Laying awake late at night, feeling too exhausted to leave bed, staring at walls and dissociating, ignoring calls and messages–it has taken me years to recognize that I have not become lazy, but I am just depressed. Not only was it difficult to realize in its own, but growing up in a Black household—I was groomed to believe that mental illnesses did not exist so commonly.
Everytime I confided in my mother with these dark feelings, she would hush me up with a hug and tea and tell me to pray a long prayer before bed. It angered me every time–I could pray a thousand nights and attend church for 100 days, but it would not change the fact that I am struggling with this disorder now. It was never that she did not believe depression existed, but she had trouble understanding it was a condition I struggled with.
I was made to feel that my condition was a result of me being ungrateful for all that life has given me. My home, close friends, education and the opportunities I have, it must mean nothing to me because I feel this way. When I stepped back to look at how fortunate I was, I couldn’t help but be boiled with anger—how could I still feel sad? Life is filled with beautiful experiences and I am wasting each day by drowning in thoughts and suffocating under emotions.
But I am not alone, it is a continuing problem in the Black community that we do not acknowledge the disorders from our family members. Each day I try waking up and finding something to be grateful for, because I was told that my actions made me ungrateful. I occupy my time in pretty things and people to ignore the fact that as soon as I return back home, I feel entirely alone.
Not only do we have issues with accepting disorders but even sexualities. It has taken the Black community so long to even admit that we are not all cis-straight, yet even still it has been a long process trying to accept this fact. I could stare at my ceiling for hours and think about an inevitable doom without being fully conscious of what I am doing. Over time, this habit became harder to control and contain—which my mother assumed was just a downfall of my own character.
Her close mindedness made it difficult to decipher if I was depressed or just another teen with a lot of stress. The way the idea was approached made me feel like I was just being lazy and I needed to work harder. But what I wish my mother understood, is that besides depression being very real, it is not a bizarre concept for her own daughter to struggle with the condition—even though she lives a beautiful life.

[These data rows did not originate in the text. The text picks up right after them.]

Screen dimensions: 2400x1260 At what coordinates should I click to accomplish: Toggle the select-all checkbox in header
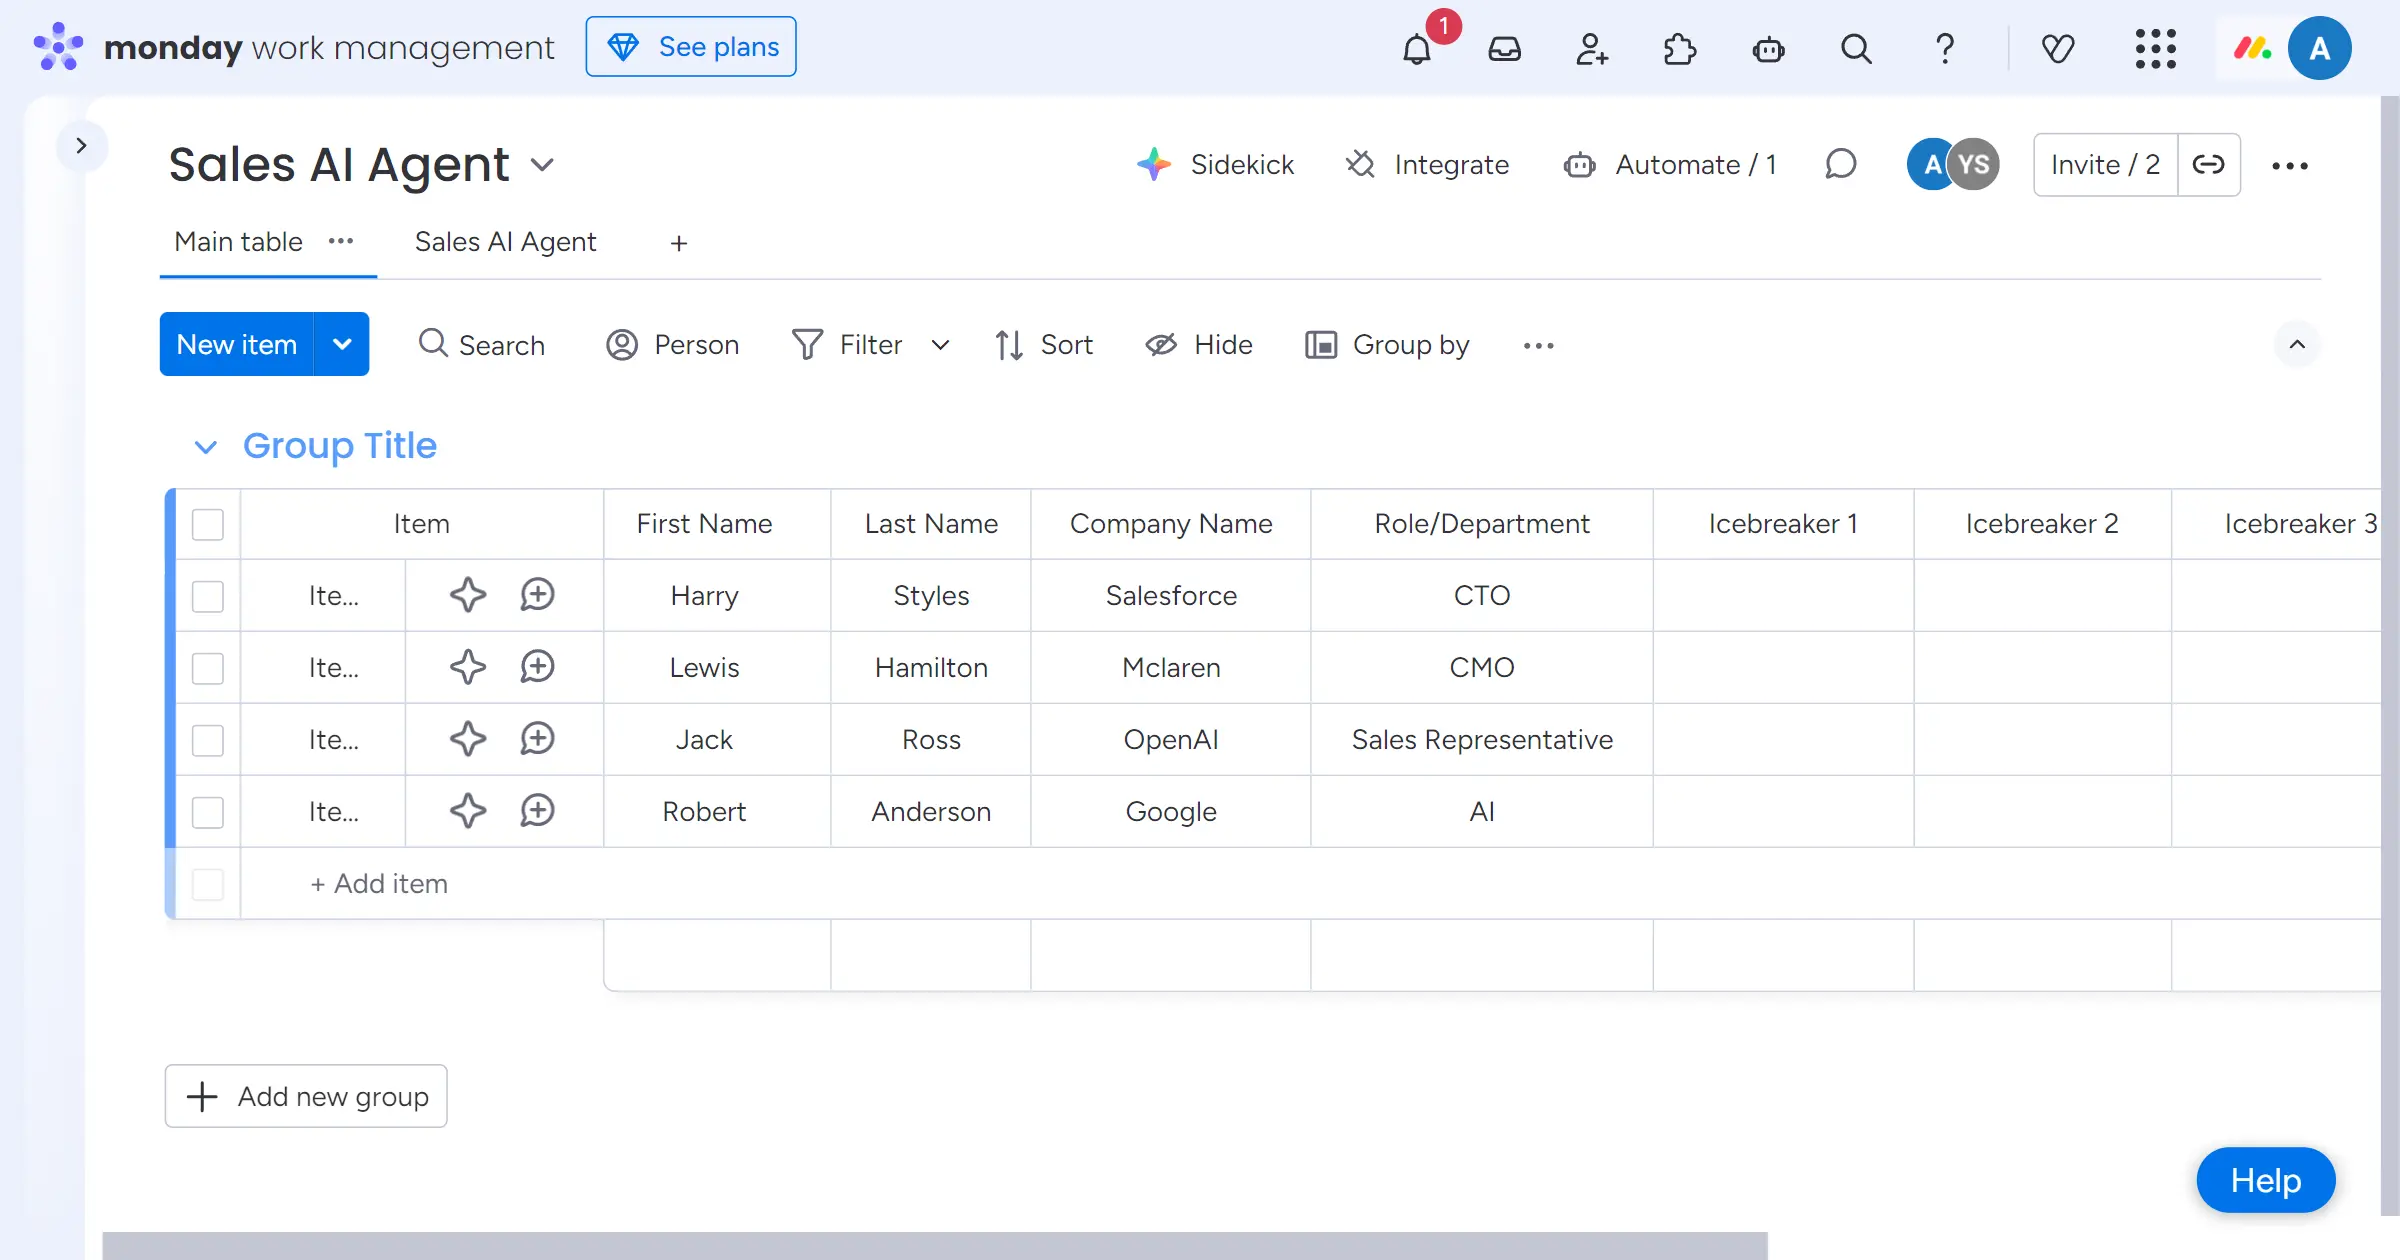click(208, 524)
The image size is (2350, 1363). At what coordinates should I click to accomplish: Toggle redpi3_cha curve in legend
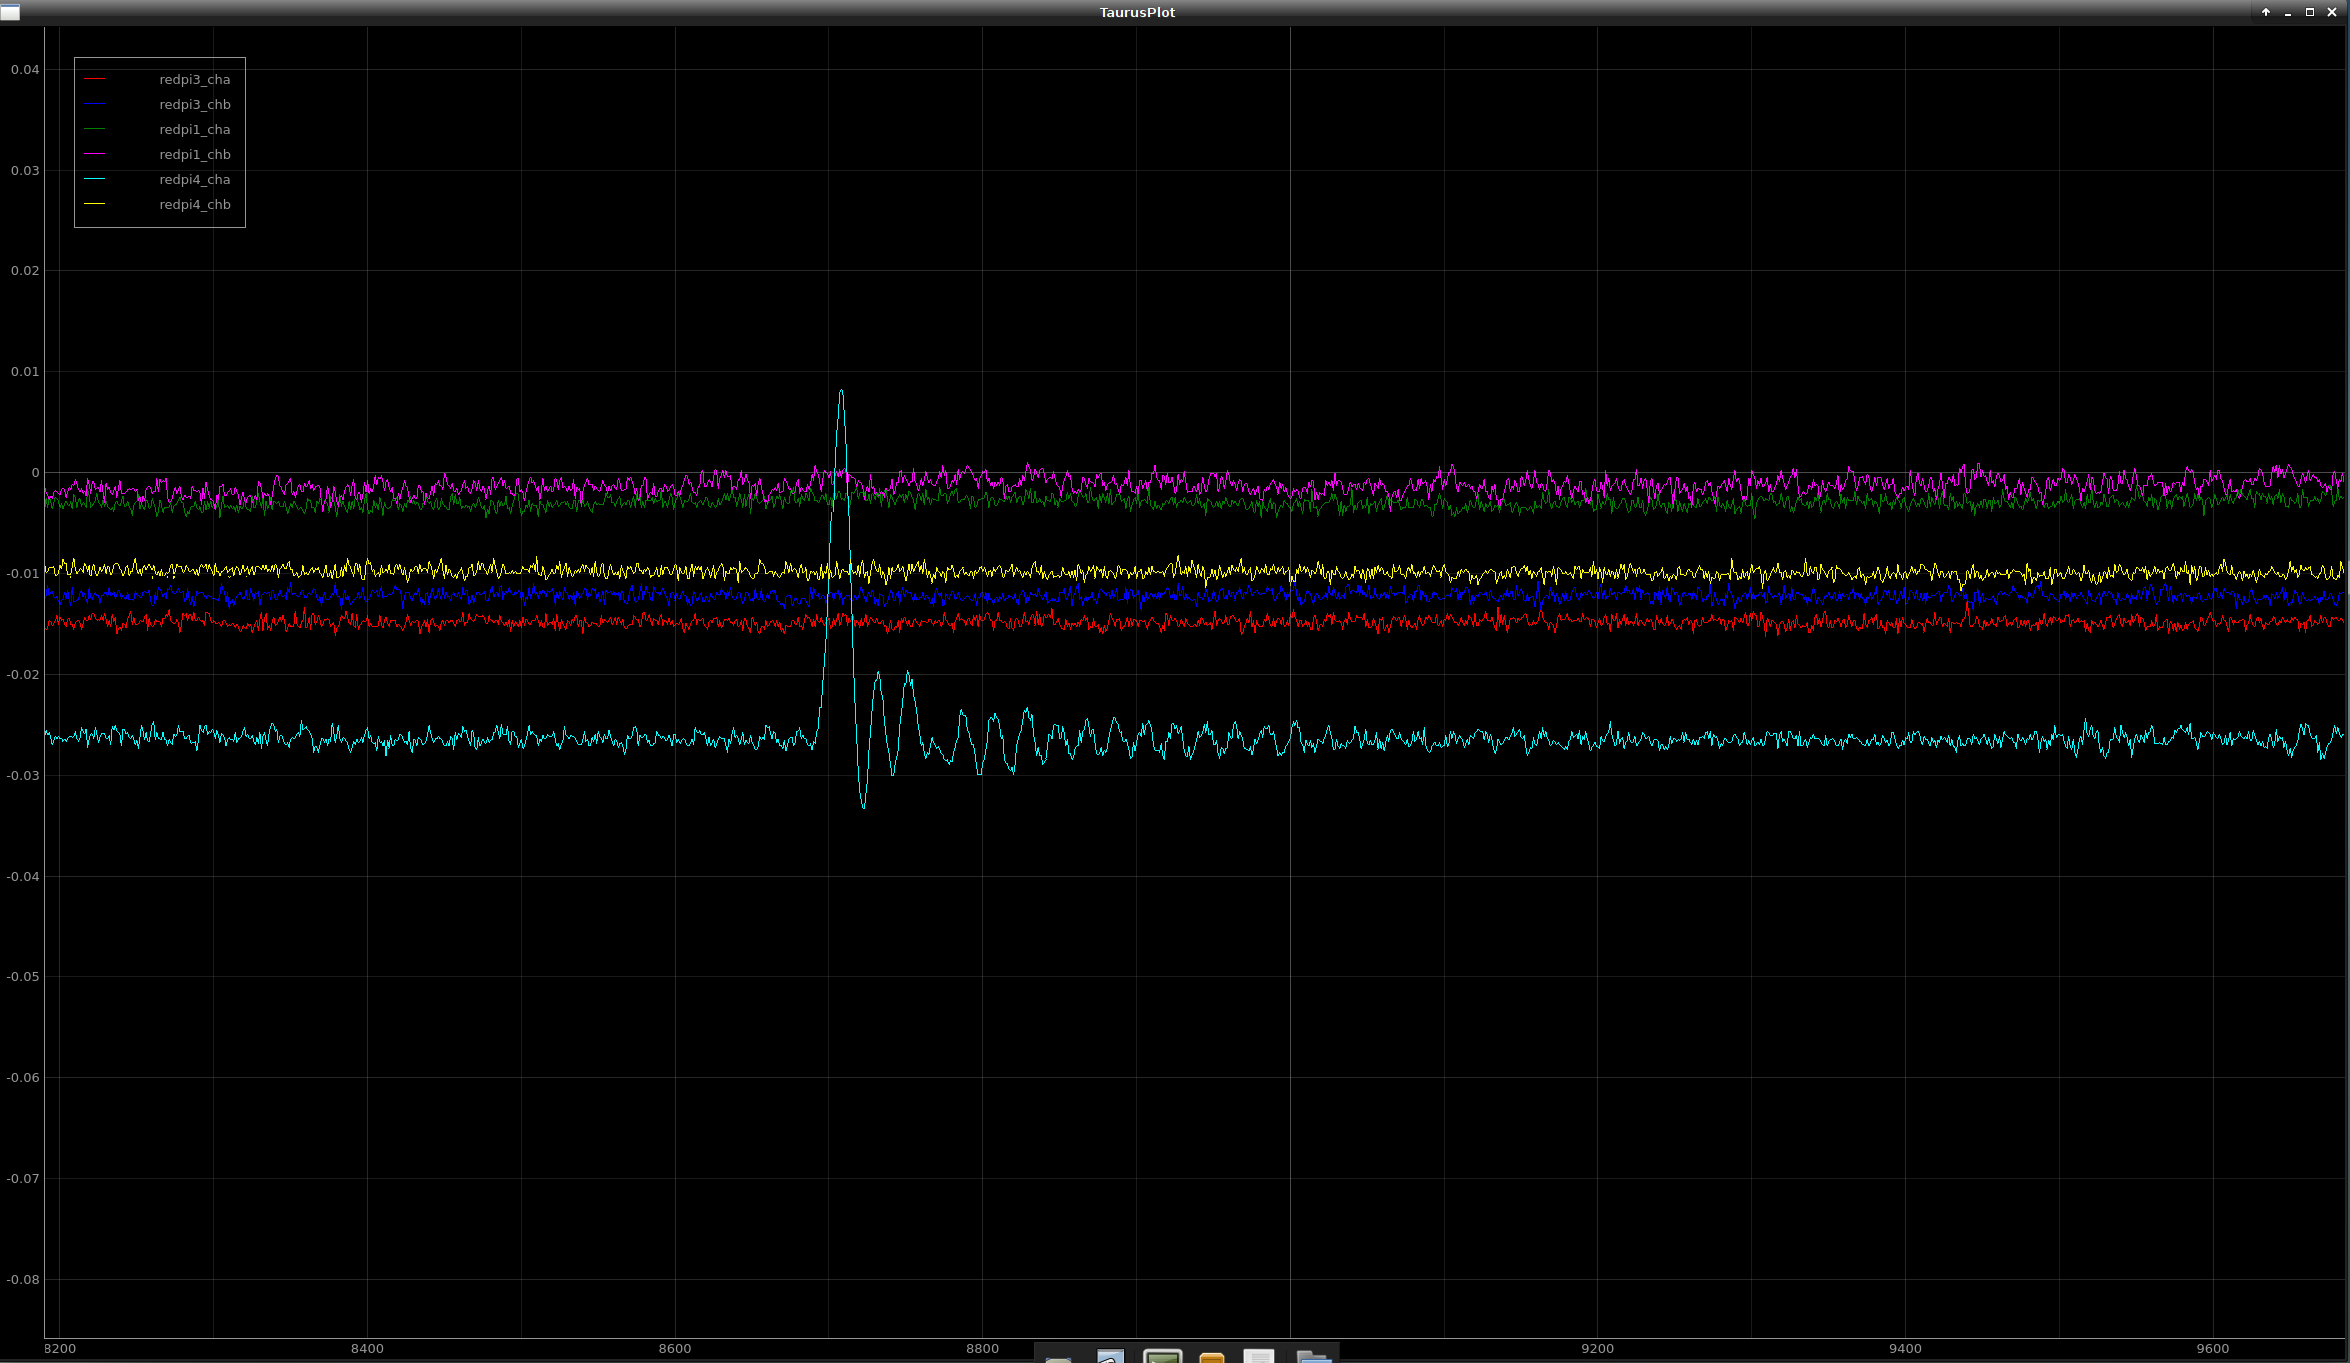[x=194, y=79]
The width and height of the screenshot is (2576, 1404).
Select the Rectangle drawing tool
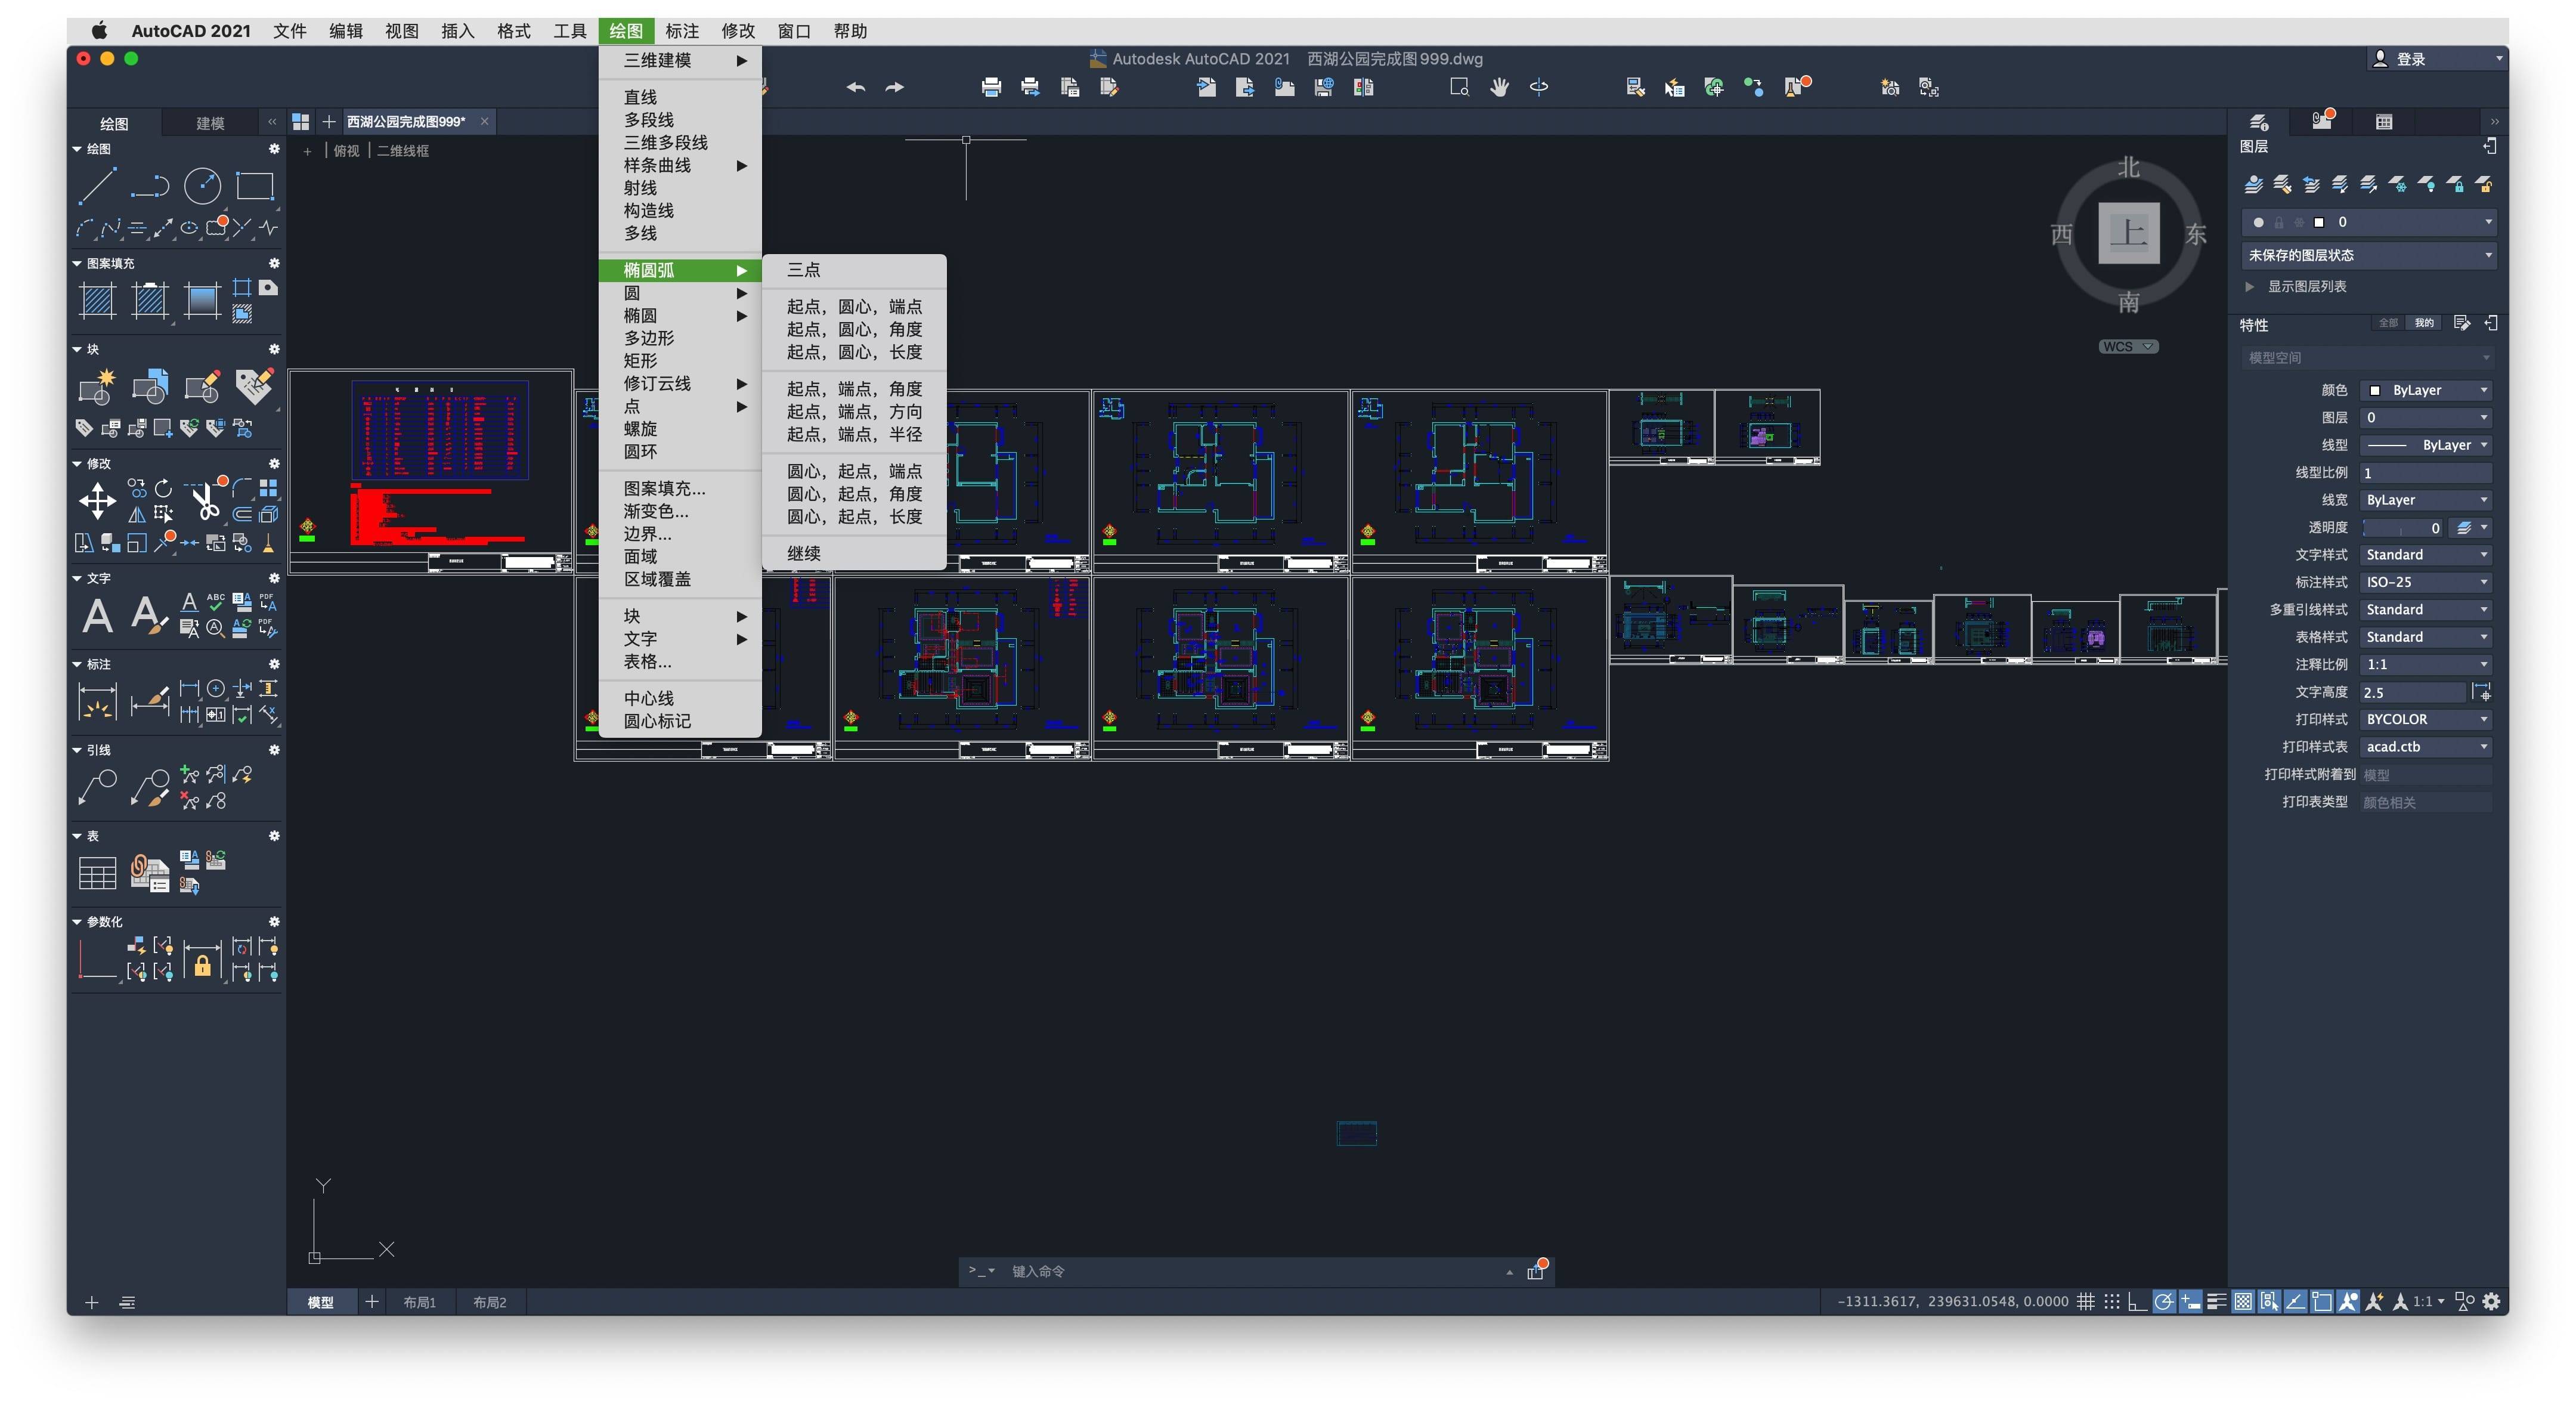coord(254,186)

On the days I cannot speak or am unusually quiet, the days I don’t leave my room or even stop to smile when she checks in–it isn’t out of spite. I do not want to feel defeated by admitting there is an imbalance larger than me that I cannot control, and it is not just my character. I do not wake each day in search of ways to water my anger onto other gardens, and when I tell her I cannot pray these bad blues away, I hope she understands. Some battles have to be fought with fist and not just open palms.